Call Your Grandmother Rocko Foltz

Ana Anu

Ana Anu’s Call Your Grandmother is the culmination of their poetics surrounding the vital wisdom of elder women. As a fellow scholar of creative writing and poetics at Naropa University’s Jack Kerouac School, I have seen Anu’s development of their forthcoming book Crone-Ology as a simultaneous development of their personal work with and for elder women. The ethos of Anu’s work is clear: In the face of near constant atrocity and subsequent disillusionment with our governments and other systems of power and knowledge, turn to crones.
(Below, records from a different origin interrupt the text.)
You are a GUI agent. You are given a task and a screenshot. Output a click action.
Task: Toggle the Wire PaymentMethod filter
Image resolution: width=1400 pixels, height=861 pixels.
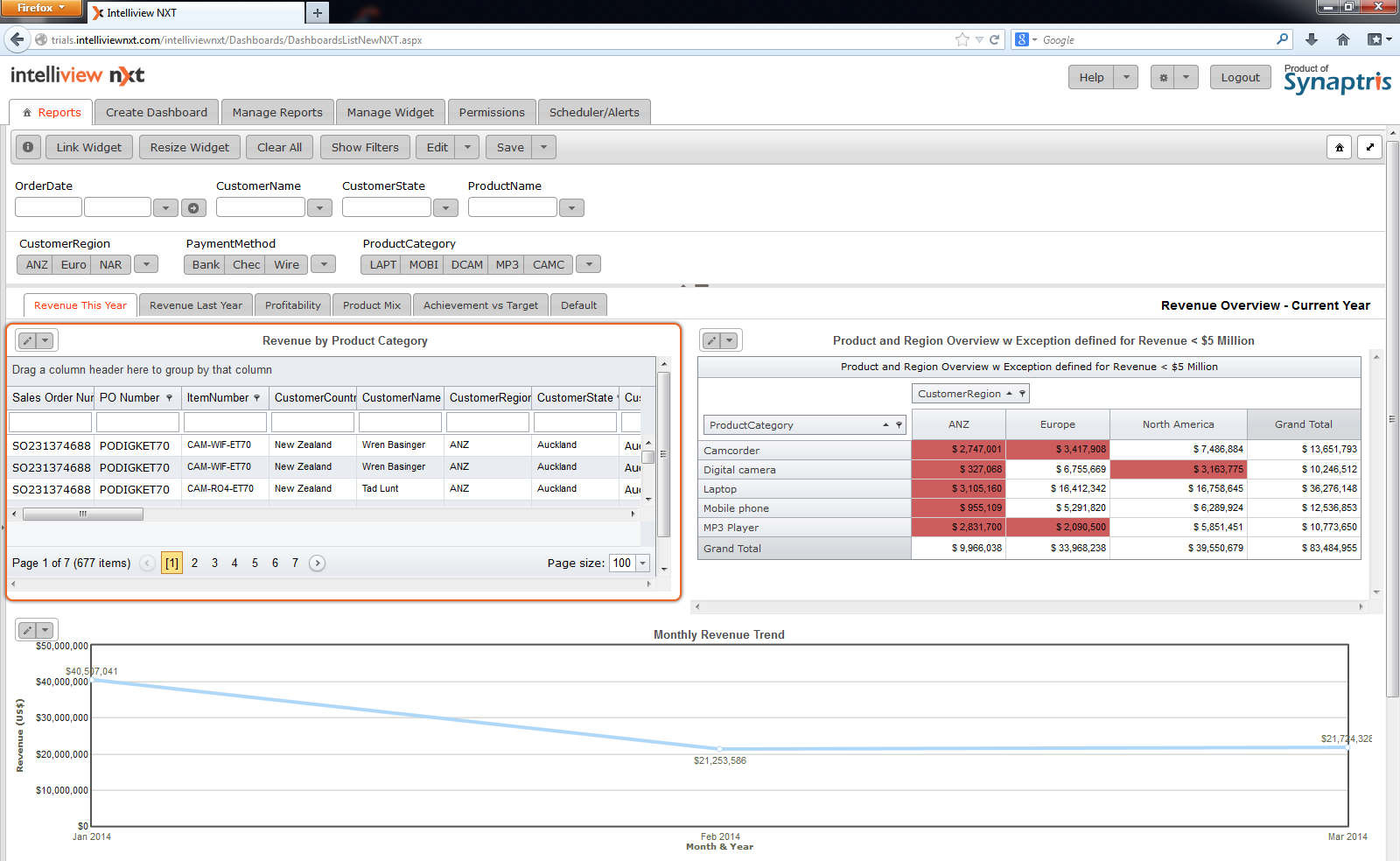[286, 264]
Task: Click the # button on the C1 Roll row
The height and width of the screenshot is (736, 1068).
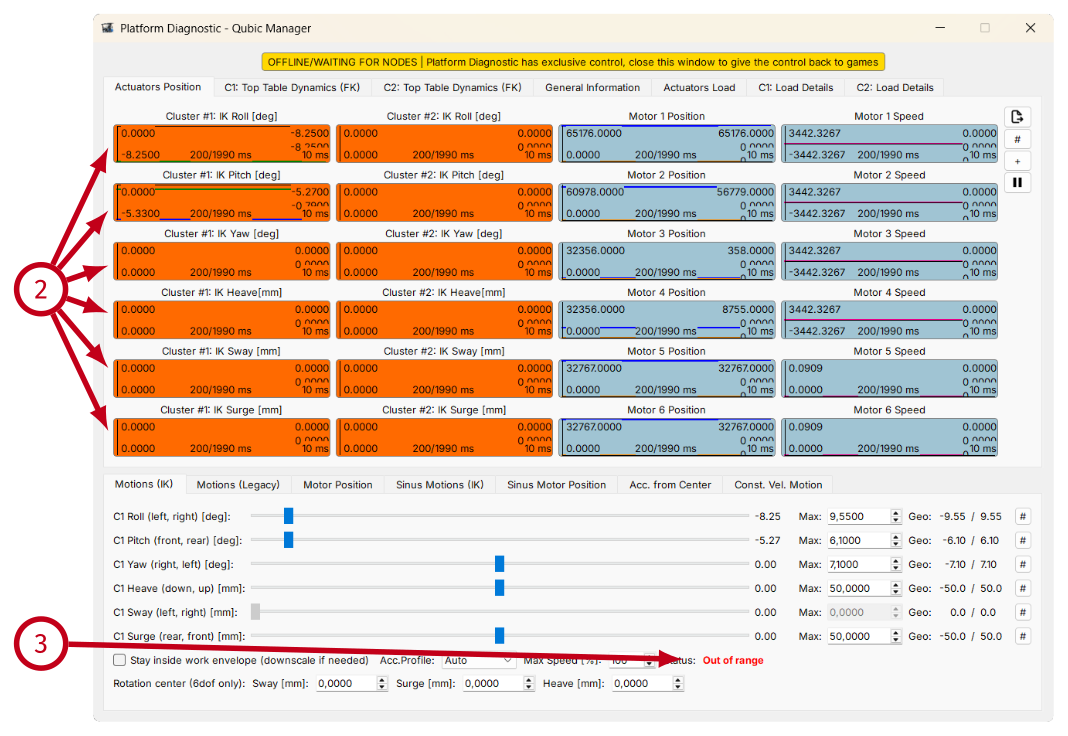Action: tap(1023, 516)
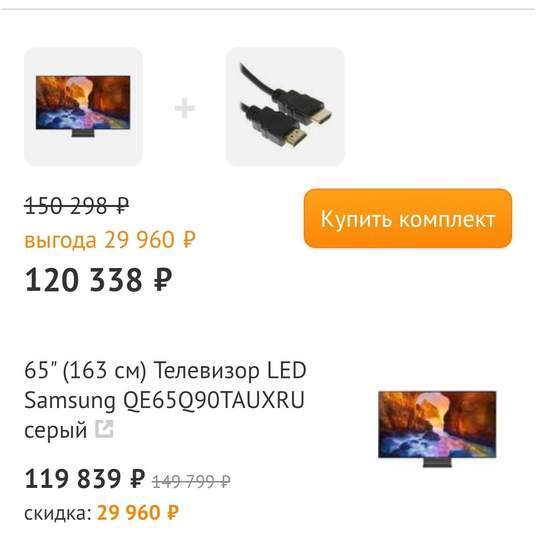Open the TV image beside the product title
This screenshot has height=545, width=536.
tap(437, 429)
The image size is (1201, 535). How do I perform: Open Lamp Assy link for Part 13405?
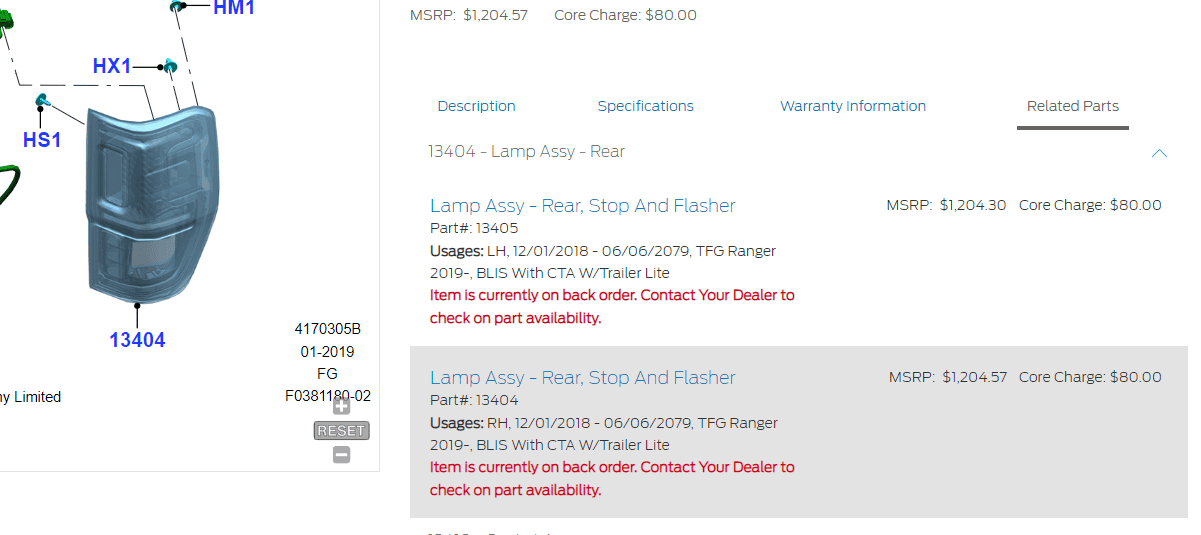[583, 205]
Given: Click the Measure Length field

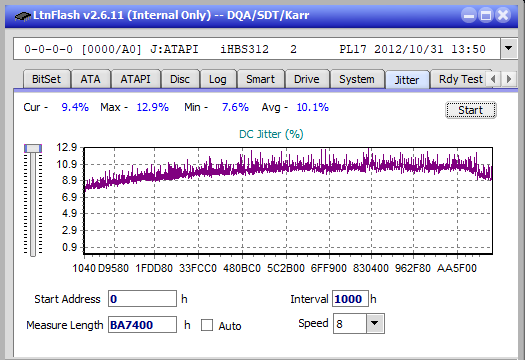Looking at the screenshot, I should pyautogui.click(x=142, y=325).
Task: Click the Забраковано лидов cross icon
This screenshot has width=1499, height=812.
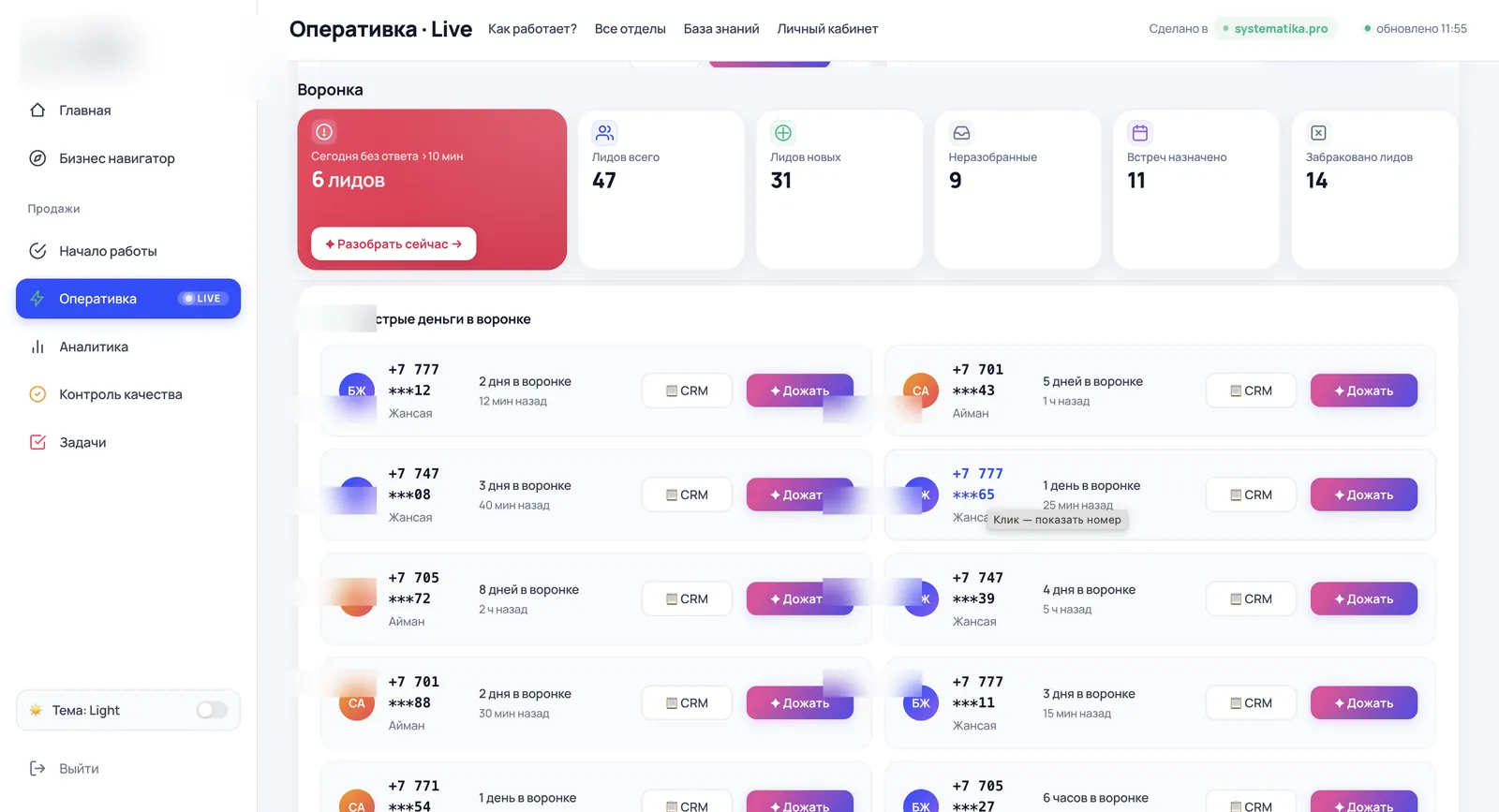Action: pyautogui.click(x=1318, y=133)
Image by Amanda Tipton Photography | FB- Amanda Tipton-Photographer | IG – @amandatiptonphotography

For Anu, this ethos has translated into a deep personal investment in communities of women. Water Bend, Anu’s short film on display in Call Your Grandmother, exemplifies their personal commitment to amplifying the voices and embodied wisdom of women and the natural world. The film features a series of women and queer femmes engaging with a river; writing poetry on the water’s surface, reciting poems to the river, floating, and so on.

Image by Amanda Tipton Photography | FB- Amanda Tipton-Photographer | IG – @amandatiptonphotography

Paired with Anu’s poetry read over the collection of river scenes, a relationship between water as a source of wisdom, women, and lineage emerges. Call Your Grandmother is a deep exploration of this relationship, bridging seamlessly Anu’s poetics and material practice with natural materials such as plants and flowers as well as their urgent personal and artistic ethos of magnifying the narratives, voices, and wisdom of crones. 

Rocko Foltz is a writer from Cleveland, OH. They are currently an MFA candidate in Creative Writing & Poetics at Naropa University’s Jack Kerouac School. Rocko’s work can be found in Dream Pop Journal and J Journal.